In such images as “Checkerboard Square,” Jane Gottlieb uses unnatural colors to disrupt the ordinary production of meaning in her photography.

WINDOWS ON THE WORLD: While Santa Barbara may not have the kind of fanciful window displays that New York City’s Fifth Avenue department stores are famous for, there is no shortage of ways for art to throw open windows on the world from our blissful vantage point this holiday season. Jane Gottlieb’s impressive show Dreamscapes, which was recently installed at UCSB’s Gevirtz School of Education and which will remain on view there at least through 2015, is one such set of vistas. Gottlieb’s signature style involves the modification of her original photographs through the addition of intense, hyper-saturated color. Think Andy Warhol meets Eugène Atget, or Robert Rauschenberg retouches Walker Evans. In this latest manifestation of her work, the stakes are higher, as Gottlieb has discovered a new process that allows her to print these images onto aluminum panels. The results are jewel-like in their incandescence.

“Versailles Pond” by Jane Gottlieb.

“Checkerboard Square” observes the modernism of an urban courtyard through a fish-eye lens, and “Brancusi Head, Paris” uses the same technique to add zip to a similarly iconic cityscape. Gottlieb’s bold way with color is complemented by her equally strong sense of composition in such works as “Versailles Pond” and “Paris Chairs.” The overall impact of the exhibit is to enliven the unrelieved whiteness of the building’s freshly constructed walls and to suggest, by implication, that education requires both observation and fantasy.

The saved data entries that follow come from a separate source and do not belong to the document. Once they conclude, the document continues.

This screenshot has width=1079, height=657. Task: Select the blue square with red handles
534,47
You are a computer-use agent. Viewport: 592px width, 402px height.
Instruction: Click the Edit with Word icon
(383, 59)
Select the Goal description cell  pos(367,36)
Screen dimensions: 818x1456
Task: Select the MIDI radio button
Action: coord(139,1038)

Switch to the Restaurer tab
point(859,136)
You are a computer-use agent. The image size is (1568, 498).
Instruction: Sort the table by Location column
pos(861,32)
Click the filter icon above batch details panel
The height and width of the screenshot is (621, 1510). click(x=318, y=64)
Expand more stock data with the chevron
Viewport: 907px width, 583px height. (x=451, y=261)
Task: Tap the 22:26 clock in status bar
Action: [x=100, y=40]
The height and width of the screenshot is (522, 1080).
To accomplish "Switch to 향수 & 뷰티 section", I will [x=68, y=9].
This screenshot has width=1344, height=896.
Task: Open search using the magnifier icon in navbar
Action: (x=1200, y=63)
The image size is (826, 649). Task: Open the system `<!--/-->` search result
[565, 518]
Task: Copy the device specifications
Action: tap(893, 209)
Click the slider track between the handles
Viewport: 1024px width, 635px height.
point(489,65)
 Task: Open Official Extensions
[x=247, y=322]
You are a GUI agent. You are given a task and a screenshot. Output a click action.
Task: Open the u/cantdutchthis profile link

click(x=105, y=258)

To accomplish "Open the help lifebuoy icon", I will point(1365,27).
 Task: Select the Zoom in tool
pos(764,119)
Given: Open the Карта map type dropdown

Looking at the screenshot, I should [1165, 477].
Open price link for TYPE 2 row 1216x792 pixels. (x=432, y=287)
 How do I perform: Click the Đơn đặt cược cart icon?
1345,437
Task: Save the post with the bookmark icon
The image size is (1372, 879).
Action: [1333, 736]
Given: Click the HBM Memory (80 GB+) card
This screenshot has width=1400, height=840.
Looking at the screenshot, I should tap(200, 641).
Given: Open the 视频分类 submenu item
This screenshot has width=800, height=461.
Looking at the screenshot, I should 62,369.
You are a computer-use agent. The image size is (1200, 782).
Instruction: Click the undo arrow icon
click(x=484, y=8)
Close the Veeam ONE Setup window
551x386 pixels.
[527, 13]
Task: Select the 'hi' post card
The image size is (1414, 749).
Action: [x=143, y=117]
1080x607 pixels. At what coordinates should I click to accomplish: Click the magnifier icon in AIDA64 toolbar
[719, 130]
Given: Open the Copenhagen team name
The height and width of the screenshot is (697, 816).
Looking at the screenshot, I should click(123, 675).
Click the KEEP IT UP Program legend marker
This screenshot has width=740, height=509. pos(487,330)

Charlie Starr’s installation at Gone Gallery plays with ideas of narcissism and drought.

ENTERED INTO EVIDENCE: There’s a spirited group show on view now through January at Skye Gwilliam’s Gone Gallery (219 Gray Ave.). Curator Marcello Ricci has pulled together an all-star cast of mostly young artists under the rubric Exhibit A, and the show looks great in the Funk Zone’s funkiest space. Works by Danny Meza, Rik Stokes, David Cooley, Tajo McBurnie, Joseph Beraldo, Skye Gwilliam, Inga Guzyte, Charles Starr, Martin Diaz, and Chadillac Green populate the room with a mix of styles, all of them very much focused on the present moment and hailing from the skate/street scene. Luis Velasquez’s “Seed Pod 7” provides the exterior of the gallery’s entrance with an unmistakably avant-garde presence. It’s a large sculpture made of raw cotton that hangs from an upside-down chair and connects to a disused door placed flat on the ground. Inside, I especially liked the black-on-black painting “Leopard” by Martin Diaz and Inga Guzyte’s broken skateboard assemblage, “Super Nova — Element Sun.” Joseph Beraldo’s large image “Sport of Destruction” is great, too, as are the witty evidence tags that Beraldo created to identify the works in place of more traditional wall cards. This is definitely a space, and a group, to watch.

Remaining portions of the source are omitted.